If there were a Geiger counter for geographic sacredness, the topographically rich site of Machu Picchu would bury the needle. Mountain worship was one of the cornerstones of Inca religion. Among the pantheon of apus scattered throughout the Andes, the Incas revered two peaks above all others. One was Ausangate, which stands above Cusco and the glaciers of which are the source of the sacred Urubamba River. “The Urubamba does a very unusual thing at Machu Picchu,” Reinhard said. “It loops around the promontory that the site is built on.” The other key apu is Salcantay, which not only overlooks Machu Picchu but is directly linked to it by a long ridge, like the tip of a root on an old oak tree. Salcantay’s glaciers are the source of the sacred Aobamba River—which unites with the Urubamba near where it folds itself around Machu Picchu. “Wherever you have water coming out of a mountain slope, people perceive it as coming out of the mountain’s own body,” Reinhard said. Machu Picchu was also “situated in the transition zone between the highlands and the Amazon jungle,” which heightened its importance.
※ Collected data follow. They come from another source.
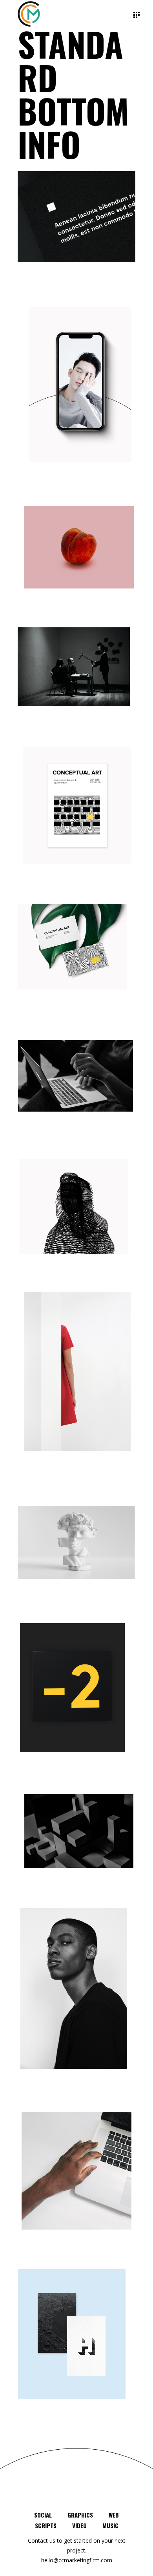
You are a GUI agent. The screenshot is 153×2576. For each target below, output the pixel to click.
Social (43, 2514)
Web (114, 2514)
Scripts (45, 2525)
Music (110, 2525)
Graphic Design (41, 2431)
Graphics (80, 2514)
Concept (29, 305)
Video (79, 2525)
All of these natural convergences would have made Machu Picchu’s site “especially powerful,” says Reinhard, but the Incas also, of course, worshipped the sun. The Sapa Inca—“not only a secular ruler but also the head of the state religion,” according to Reinhard—relied on his status as the son of the sun to support his claim to power. For this reason, the cardinal directions (north, south, east, west) were crucial to Inca beliefs, according to the Spanish chronicles. “The particularly unusual thing about Machu Picchu,” Reinhard explained, “is that in all the cardinal directions, you had sacred mountains.” I’d seen this when I’d climbed Huayna Picchu with John. Because Huayna Picchu was due north of the city, an Inca priest standing atop its peak would have faced south toward the major apu of Salcantay. Similar important peaks stood directly to the east and west of the city.

The night sky above Machu Picchu held even more clues. The Southern Cross, one of the most important constellations in the Incas’ religion, appears directly above Salcantay on the December solstice—the longest day of the year and the start of the rainy season. The Milky Way was a celestial river mirrored by its earthbound counterpart, the winding Urubamba. Or as Reinhard put it to me, “Machu Picchu is sort of like the Inca cosmos written on the landscape.”

Looked at through the telescopic lens of archaeoastronomy, the question isn’t why Pachacutec chose to build Machu Picchu where it is, but rather how he could have placed it anywhere else.

The structures and carvings at Machu Picchu, too, were designed to complement all this sacred geography. The Intihuatana stone, carved out of solid granite attached to the Salcantay massif, connects Huayna Picchu to the main peak of Salcantay. Bingham’s Temple of the Three Windows looks due east toward the rising sun. The building that intrigued me most was the Torreon. The upper curved part seems to have been modeled on the Koricancha sun temple, the most sacred building in the city of Cusco. The cave below, with its psychedelic stonework and carved stone stepladder, faces the sunrise on the winter solstice, the shortest day of the year. One small east-facing window is positioned perfectly to observe the Pleiades cluster of stars, whose appearance heralded the turning of a new agricultural year. This was the same window that I’d been told cast a beam of light onto the carved rock within. (Reinhard had also heard of this phenomenon, but hadn’t witnessed it.) It occurred to me that making a return trip to Machu Picchu to see that solstice alignment—visible for only a few days in June—might be my one chance to see the sacred center theory in action.